==== Information supplied ====

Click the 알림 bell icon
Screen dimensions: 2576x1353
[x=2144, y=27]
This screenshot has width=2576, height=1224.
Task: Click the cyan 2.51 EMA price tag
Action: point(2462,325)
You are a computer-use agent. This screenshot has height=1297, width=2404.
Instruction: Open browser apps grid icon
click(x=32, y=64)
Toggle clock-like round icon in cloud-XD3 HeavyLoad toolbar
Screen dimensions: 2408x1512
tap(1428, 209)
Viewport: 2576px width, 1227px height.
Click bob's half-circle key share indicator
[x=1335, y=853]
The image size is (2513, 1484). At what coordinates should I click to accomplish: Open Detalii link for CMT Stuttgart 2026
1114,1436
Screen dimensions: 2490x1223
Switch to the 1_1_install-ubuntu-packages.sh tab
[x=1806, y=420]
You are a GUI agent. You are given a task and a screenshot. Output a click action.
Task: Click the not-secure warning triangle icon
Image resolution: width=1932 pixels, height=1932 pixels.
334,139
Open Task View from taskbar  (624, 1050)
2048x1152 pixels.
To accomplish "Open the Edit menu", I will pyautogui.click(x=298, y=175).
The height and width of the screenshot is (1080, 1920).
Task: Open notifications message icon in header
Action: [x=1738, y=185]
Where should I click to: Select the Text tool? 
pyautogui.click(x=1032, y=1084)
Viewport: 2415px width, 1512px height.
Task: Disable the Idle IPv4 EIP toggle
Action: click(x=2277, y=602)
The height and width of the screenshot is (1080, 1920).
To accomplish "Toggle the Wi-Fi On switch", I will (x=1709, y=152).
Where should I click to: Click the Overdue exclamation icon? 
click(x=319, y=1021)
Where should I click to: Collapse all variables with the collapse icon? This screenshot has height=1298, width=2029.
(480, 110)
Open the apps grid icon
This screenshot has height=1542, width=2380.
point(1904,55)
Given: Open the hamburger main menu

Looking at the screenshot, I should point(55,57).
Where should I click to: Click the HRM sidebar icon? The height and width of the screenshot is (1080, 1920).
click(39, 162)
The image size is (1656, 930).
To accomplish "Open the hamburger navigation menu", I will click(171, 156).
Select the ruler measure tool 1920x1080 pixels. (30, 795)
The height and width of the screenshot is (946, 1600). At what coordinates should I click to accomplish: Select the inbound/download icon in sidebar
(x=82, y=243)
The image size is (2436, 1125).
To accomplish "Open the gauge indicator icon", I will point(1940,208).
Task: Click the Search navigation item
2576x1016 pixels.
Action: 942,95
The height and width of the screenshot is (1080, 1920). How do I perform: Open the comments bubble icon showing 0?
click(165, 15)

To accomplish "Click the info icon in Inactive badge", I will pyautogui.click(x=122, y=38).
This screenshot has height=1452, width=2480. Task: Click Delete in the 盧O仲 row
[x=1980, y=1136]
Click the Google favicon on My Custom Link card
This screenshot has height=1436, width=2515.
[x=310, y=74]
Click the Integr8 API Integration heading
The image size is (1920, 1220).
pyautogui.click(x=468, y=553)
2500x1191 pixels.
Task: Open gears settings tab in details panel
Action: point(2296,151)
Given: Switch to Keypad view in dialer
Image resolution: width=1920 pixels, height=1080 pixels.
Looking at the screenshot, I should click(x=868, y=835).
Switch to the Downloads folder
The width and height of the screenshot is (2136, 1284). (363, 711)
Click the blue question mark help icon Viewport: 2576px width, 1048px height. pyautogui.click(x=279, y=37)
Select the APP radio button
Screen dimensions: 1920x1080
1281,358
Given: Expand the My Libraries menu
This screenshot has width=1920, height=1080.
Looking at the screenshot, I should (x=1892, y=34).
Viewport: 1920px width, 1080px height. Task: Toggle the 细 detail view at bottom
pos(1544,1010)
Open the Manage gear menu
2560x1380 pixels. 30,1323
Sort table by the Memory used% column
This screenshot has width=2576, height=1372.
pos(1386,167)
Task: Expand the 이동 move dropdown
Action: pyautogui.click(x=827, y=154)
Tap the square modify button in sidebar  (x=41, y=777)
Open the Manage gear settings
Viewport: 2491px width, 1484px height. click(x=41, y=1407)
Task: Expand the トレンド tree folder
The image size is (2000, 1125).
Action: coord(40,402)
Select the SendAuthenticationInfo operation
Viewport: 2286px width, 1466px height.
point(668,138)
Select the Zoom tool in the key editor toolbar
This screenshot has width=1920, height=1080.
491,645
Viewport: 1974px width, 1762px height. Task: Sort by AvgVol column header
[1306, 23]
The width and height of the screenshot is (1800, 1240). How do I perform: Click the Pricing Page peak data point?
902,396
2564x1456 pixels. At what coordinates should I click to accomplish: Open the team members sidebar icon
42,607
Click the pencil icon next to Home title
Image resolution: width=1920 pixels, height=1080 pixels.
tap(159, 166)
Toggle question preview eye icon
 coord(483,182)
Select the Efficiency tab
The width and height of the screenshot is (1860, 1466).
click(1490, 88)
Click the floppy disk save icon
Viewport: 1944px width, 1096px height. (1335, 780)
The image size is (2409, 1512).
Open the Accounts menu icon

====

Exactly as written above, please repeat the entries.

Click the 알림 bell icon
Screen dimensions: 2576x1353
[x=2144, y=27]
This screenshot has width=2576, height=1224.
Task: Click the cyan 2.51 EMA price tag
Action: point(2462,325)
You are a computer-use agent. This screenshot has height=1297, width=2404.
Instruction: Open browser apps grid icon
click(x=32, y=64)
Toggle clock-like round icon in cloud-XD3 HeavyLoad toolbar
Screen dimensions: 2408x1512
tap(1428, 209)
Viewport: 2576px width, 1227px height.
Click bob's half-circle key share indicator
[x=1335, y=853]
The image size is (2513, 1484). At what coordinates should I click to accomplish: Open Detalii link for CMT Stuttgart 2026
1114,1436
Screen dimensions: 2490x1223
Switch to the 1_1_install-ubuntu-packages.sh tab
[x=1806, y=420]
You are a GUI agent. You are given a task and a screenshot. Output a click action.
Task: Click the not-secure warning triangle icon
Image resolution: width=1932 pixels, height=1932 pixels.
334,139
Open Task View from taskbar  (624, 1050)
2048x1152 pixels.
To accomplish "Open the Edit menu", I will pyautogui.click(x=298, y=175).
The height and width of the screenshot is (1080, 1920).
Task: Open notifications message icon in header
Action: [x=1738, y=185]
Where should I click to: Select the Text tool? 
pyautogui.click(x=1032, y=1084)
Viewport: 2415px width, 1512px height.
Task: Disable the Idle IPv4 EIP toggle
Action: click(x=2277, y=602)
The height and width of the screenshot is (1080, 1920).
To accomplish "Toggle the Wi-Fi On switch", I will (x=1709, y=152).
Where should I click to: Click the Overdue exclamation icon? 
click(x=319, y=1021)
Where should I click to: Collapse all variables with the collapse icon? This screenshot has height=1298, width=2029.
(480, 110)
Open the apps grid icon
This screenshot has height=1542, width=2380.
point(1904,55)
Given: Open the hamburger main menu

Looking at the screenshot, I should point(55,57).
Where should I click to: Click the HRM sidebar icon? The height and width of the screenshot is (1080, 1920).
click(39, 162)
The image size is (1656, 930).
To accomplish "Open the hamburger navigation menu", I will click(171, 156).
Select the ruler measure tool 1920x1080 pixels. (30, 795)
The height and width of the screenshot is (946, 1600). At what coordinates should I click to accomplish: Select the inbound/download icon in sidebar
(x=82, y=243)
The image size is (2436, 1125).
To accomplish "Open the gauge indicator icon", I will point(1940,208).
Task: Click the Search navigation item
2576x1016 pixels.
Action: 942,95
The height and width of the screenshot is (1080, 1920). How do I perform: Open the comments bubble icon showing 0?
click(165, 15)

To accomplish "Click the info icon in Inactive badge", I will pyautogui.click(x=122, y=38).
This screenshot has height=1452, width=2480. Task: Click Delete in the 盧O仲 row
[x=1980, y=1136]
Click the Google favicon on My Custom Link card
This screenshot has height=1436, width=2515.
[x=310, y=74]
Click the Integr8 API Integration heading
The image size is (1920, 1220).
pyautogui.click(x=468, y=553)
2500x1191 pixels.
Task: Open gears settings tab in details panel
Action: point(2296,151)
Given: Switch to Keypad view in dialer
Image resolution: width=1920 pixels, height=1080 pixels.
Looking at the screenshot, I should click(x=868, y=835).
Switch to the Downloads folder
The width and height of the screenshot is (2136, 1284). (363, 711)
Click the blue question mark help icon Viewport: 2576px width, 1048px height. pyautogui.click(x=279, y=37)
Select the APP radio button
Screen dimensions: 1920x1080
1281,358
Given: Expand the My Libraries menu
This screenshot has width=1920, height=1080.
Looking at the screenshot, I should (x=1892, y=34).
Viewport: 1920px width, 1080px height. Task: Toggle the 细 detail view at bottom
pos(1544,1010)
Open the Manage gear menu
2560x1380 pixels. 30,1323
Sort table by the Memory used% column
This screenshot has width=2576, height=1372.
pos(1386,167)
Task: Expand the 이동 move dropdown
Action: pyautogui.click(x=827, y=154)
Tap the square modify button in sidebar  (x=41, y=777)
Open the Manage gear settings
Viewport: 2491px width, 1484px height. click(x=41, y=1407)
Task: Expand the トレンド tree folder
The image size is (2000, 1125).
Action: coord(40,402)
Select the SendAuthenticationInfo operation
Viewport: 2286px width, 1466px height.
point(668,138)
Select the Zoom tool in the key editor toolbar
This screenshot has width=1920, height=1080.
491,645
Viewport: 1974px width, 1762px height. Task: Sort by AvgVol column header
[1306, 23]
The width and height of the screenshot is (1800, 1240). How do I perform: Click the Pricing Page peak data point?
902,396
2564x1456 pixels. At what coordinates should I click to accomplish: Open the team members sidebar icon
42,607
Click the pencil icon next to Home title
Image resolution: width=1920 pixels, height=1080 pixels.
tap(159, 166)
Toggle question preview eye icon
 coord(483,182)
Select the Efficiency tab
The width and height of the screenshot is (1860, 1466).
click(1490, 88)
Click the floppy disk save icon
Viewport: 1944px width, 1096px height. (1335, 780)
The image size is (2409, 1512).
Open the Accounts menu icon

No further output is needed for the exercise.